Göz yaşından başka hiçbir şey yapamayan Jeonghan eli kolu bağlı Hong Krallığına götürülmüştü, korkuyordu Jeonghan öyle bir korkuyorduki başına geleceklerini düşünüyor daha fazla ağlıyordu çünkü biliyorduki Hong Krallığı kendi krallığından daha acımasızdı hergün ayrı bir katliam yaşanırdı halkıda acımasızdı her türlü kötülük barındırdı. Jeonghan'a göre şeytanlardan oluşan bir Krallıktan daha fazlası değildi ve bunu düşündükçe nasıl öleceğini düşünüyordu. Ölmek istemiyordu, daha çok gençti yaşamak istiyordu hayalleri vardı Jeonghan'ın bu yüzden gözlerini kapatmış ağlayarak dua etmeye başlamıştı.

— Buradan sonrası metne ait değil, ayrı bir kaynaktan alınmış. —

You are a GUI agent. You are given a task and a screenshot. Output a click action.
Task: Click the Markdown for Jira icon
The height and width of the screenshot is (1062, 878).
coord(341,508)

Yol boyunca dua eden Jeonghan uzun yol sebebiyle birde ağlamasıyla gelen uykusuna yenik düşmüştü, at arabasının kapısı sert açılmasıyla ve muhafızın bağırmasıyla neye uğradığını şaşıran Jeonghan melül melül etrafına bakıyordu, kolundan sertçe tutulup yere fırlatılmasıyla ağzından küçük bir inleme çıkmıştı canı yanmıştı, muhafıza bakıp "yavaş olsana be " demişti. Muhafız eğilmiş Jeonghan'ın saçında sertçe asılmıştı ve birkez daha küçük bir inleme bırakmıştı sırıtmaya başlayan muhafız "sen bana emirmi veriyorsun, hâlâ anlayamadın herhalde artık Hong krallığana ait bir kölesin anla bunu " demiş yüzüne sert bir tokat atmıştı, gözünden tekrardan yaşlar akmaya başlamıştı yüzü uyuşmuştu bir kez daha düşündüki bu daha başlangıçtı.

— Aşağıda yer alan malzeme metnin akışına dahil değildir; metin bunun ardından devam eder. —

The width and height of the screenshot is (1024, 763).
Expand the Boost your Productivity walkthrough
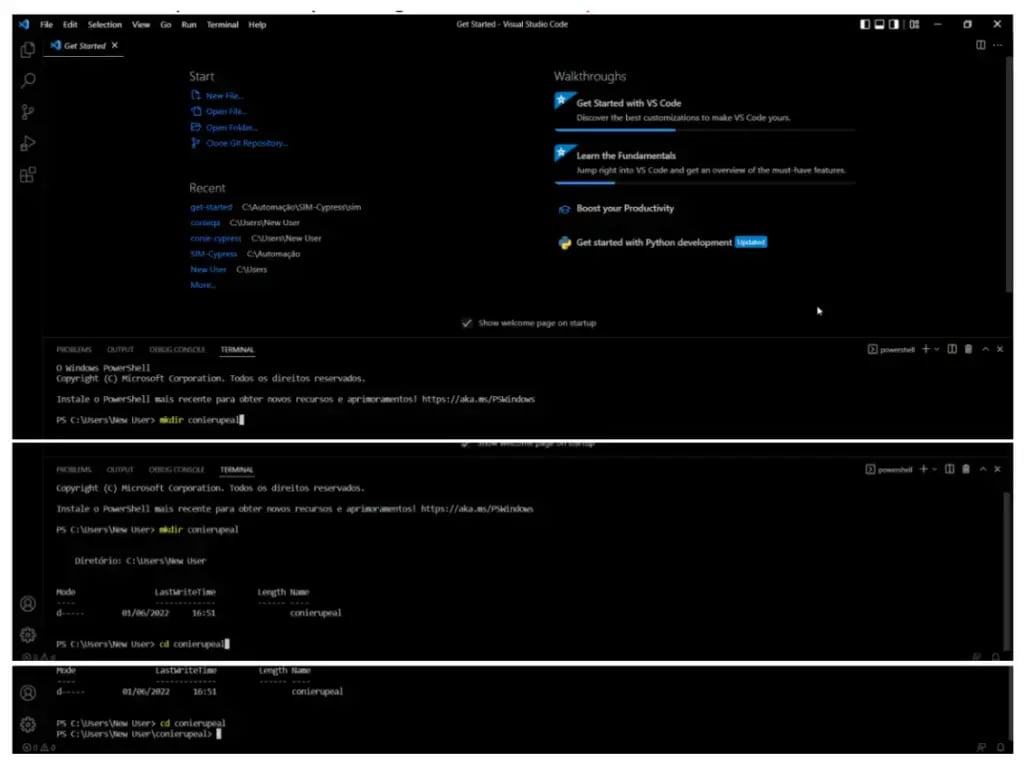tap(625, 208)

Bu ilk seferim yanlışlarım olabilir yazım kurallarıyla aram iyi değil maalesef. Baktım çok az Jihan fici var dayanamadım yazmaya karar verdim beğenirsiniz umarım elimden geldiğince yeni bölüm atacağım.
~\\ Sizce Jeonghan'ın başına neler gelecek?
ŞİMDİ OKUDUĞUN
MY LİTTLE PRİNCE//JİHAN
Fanfiction"Güzel yüzünden nefret ediyorum,bunun bir cezası olacak prens Jeonghan "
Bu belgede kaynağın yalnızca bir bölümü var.